When it comes to taking Vitamin C supplements, some people may solely rely on them to get their daily Vitamin C intake (ideally 40mg a day for adults)5 while some may choose to stick to just getting it through their food.
While others, do a combination of both. For more insight on recommended Vitamin C daily intake levels for adults and children, check out the Government’s Dietary Requirements guidance.
As well as helping to keep our bodies healthy, Vitamin C can also do the same for our skin, thanks to its much-talked-about skin healing and overall glow-giving properties.
Vitamin C is good for collagen production
According to New York dermatologist, Howard Sobel, Vitamin C can help keep skin looking plump and firm.
This is because it’s highly acidic when applied topically and can help to promote collagen production and reduce the appearance of ageing skin.6
Vitamin C and hyperpigmentation
But that’s not all. Using vitamin C for skin glow is also making the rounds in the beauty industry because of its ability to help with brown spots and hyperpigmentation on the skin and, in some instances, stop them from forming.
This is because it also contains a property that inhibits the skin’s melanin production levels, two of the culprits that can lead to dark spots and hyperpigmentation.7
Vitamin C and under-eye circles
Another reason people use vitamin C for glowing skin is due to its effect on under-eye circles. This was explored in a small study in 2009, the scientists who conducted it found that a 10 percent formulation of sodium ascorbate improved the appearance of dark undereye circles after 6 months of use.

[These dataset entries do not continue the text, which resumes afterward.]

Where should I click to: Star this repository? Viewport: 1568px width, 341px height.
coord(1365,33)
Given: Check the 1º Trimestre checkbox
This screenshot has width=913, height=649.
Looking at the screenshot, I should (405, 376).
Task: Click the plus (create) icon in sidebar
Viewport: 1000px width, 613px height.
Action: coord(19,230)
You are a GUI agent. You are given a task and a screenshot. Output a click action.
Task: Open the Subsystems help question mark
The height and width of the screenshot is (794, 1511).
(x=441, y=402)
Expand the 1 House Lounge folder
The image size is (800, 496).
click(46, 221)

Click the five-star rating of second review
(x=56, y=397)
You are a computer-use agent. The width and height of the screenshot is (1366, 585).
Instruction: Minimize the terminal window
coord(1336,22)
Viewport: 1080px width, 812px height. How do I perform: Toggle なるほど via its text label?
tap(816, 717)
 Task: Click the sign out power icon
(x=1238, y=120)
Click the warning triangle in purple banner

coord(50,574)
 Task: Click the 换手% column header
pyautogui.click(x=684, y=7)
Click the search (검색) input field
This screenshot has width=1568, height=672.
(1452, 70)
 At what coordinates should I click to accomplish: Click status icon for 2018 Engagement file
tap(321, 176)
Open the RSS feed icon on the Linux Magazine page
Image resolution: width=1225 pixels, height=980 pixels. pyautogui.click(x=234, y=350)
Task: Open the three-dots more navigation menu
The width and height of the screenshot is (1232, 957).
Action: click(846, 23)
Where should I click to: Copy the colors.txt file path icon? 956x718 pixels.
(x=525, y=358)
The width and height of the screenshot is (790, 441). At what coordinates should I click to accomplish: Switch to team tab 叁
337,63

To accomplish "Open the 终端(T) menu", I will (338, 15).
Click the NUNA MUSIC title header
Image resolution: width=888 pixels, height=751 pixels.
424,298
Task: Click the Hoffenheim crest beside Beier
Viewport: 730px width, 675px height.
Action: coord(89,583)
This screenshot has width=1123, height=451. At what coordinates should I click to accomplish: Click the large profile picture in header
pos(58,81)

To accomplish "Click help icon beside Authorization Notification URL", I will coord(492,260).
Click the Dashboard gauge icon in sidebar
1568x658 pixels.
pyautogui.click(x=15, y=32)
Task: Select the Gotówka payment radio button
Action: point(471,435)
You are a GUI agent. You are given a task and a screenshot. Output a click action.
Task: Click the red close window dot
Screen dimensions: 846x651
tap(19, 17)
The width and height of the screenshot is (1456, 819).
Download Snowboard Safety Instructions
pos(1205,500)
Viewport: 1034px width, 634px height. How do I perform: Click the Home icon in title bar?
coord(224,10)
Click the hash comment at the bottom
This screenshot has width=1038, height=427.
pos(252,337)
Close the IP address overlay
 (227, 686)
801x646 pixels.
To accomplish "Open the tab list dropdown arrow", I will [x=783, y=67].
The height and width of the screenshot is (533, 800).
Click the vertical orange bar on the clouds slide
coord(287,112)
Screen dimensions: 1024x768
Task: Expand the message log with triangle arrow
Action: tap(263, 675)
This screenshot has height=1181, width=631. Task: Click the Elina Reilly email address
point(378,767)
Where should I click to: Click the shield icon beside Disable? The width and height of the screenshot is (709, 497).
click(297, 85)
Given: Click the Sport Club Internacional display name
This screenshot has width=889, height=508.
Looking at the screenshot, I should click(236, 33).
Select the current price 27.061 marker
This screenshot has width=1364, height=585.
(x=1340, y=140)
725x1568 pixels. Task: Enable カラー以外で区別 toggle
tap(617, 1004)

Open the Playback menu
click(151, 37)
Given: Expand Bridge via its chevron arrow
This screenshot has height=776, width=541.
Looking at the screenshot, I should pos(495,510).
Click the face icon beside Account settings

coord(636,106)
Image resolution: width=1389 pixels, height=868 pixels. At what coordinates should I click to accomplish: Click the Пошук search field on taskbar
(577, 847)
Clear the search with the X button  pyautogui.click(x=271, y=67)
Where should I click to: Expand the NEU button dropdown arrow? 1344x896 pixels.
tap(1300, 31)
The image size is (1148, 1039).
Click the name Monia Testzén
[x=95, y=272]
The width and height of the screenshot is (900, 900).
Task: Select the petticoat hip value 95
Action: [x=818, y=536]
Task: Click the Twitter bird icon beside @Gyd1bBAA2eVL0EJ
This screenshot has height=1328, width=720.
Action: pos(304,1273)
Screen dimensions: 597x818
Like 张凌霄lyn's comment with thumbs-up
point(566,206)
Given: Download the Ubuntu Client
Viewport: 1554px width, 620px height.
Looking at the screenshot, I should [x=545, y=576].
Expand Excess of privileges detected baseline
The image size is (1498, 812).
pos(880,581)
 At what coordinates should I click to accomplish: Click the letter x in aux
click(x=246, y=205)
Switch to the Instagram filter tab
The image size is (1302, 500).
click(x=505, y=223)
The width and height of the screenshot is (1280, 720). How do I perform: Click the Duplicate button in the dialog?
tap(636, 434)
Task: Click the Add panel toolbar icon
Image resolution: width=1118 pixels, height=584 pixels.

This is believed to be caused by the thickening of the skin under the eye which in turn concealed the dark colour.8
Vitamin C skin glow products
As with the supplements, there are lots of Vitamin C skincare products available out there too. There are Vitamin C creams that you can apply to your entire face or just elements of it, e.g., underneath your eyes.
Here’s a snapshot of just some of the Vitamin C skincare products that are available to buy. There are:
- Vitamin C exfoliators
- Vitamin C eye creams
- Vitamin C moisturisers
- Vitamin C serums
- Vitamin C skin boosters
The big deal about Vitamin C for skin is that it is a bit of a big deal – inside and out. Not only can this essential vitamin help support our immunity and contribute to our overall healthiness levels, it can also help support with skin renewal.
Time to concentrate
Concentrate, concentrate – it’s important! The more potent in vitamin C the product is, the quicker and more dramatic the results will be. Essentially, the higher up the ingredients list, the better.
It’s all in the delivery
Serums are the most effective way of getting vitamin C, as they are more concentrated, and can be used as a base under other products to supercharge your routine. Face masks, toners and oils are also fantastic ways of boosting your skin’s vitamin C.
Keep it in the dark
Sunlight is not vitamin C’s best friend – it can break it down and make the skincare products less effective, so pick opaque containers, and keep them in a dark environment in sealed packaging.
Check out that package
When antioxidants are exposed to air too often they can break down, so look for vitamin C skincare products in air-tight packaging, pumps, pipettes or individually wrapped products such as single-use facemasks.
How to get the most from vitamin C
You’d have to have been living under a rock to not know that vit C is great for helping keep the dreaded winter sniffles at bay.
How to get the most from vitamin C
The final say
Feeling a little more clued up on all things vitamin C? If you’re interested in increasing your intake or picking up some products with vitamin C for skin, we don’t blame you – the scientific research speaks for itself!
The advice in this article is for information only and should not replace medical care. Please check with your GP or healthcare professional before trying any supplements, treatments or remedies. Food supplements must not be used as a substitute for a varied and balanced diet and a healthy lifestyle.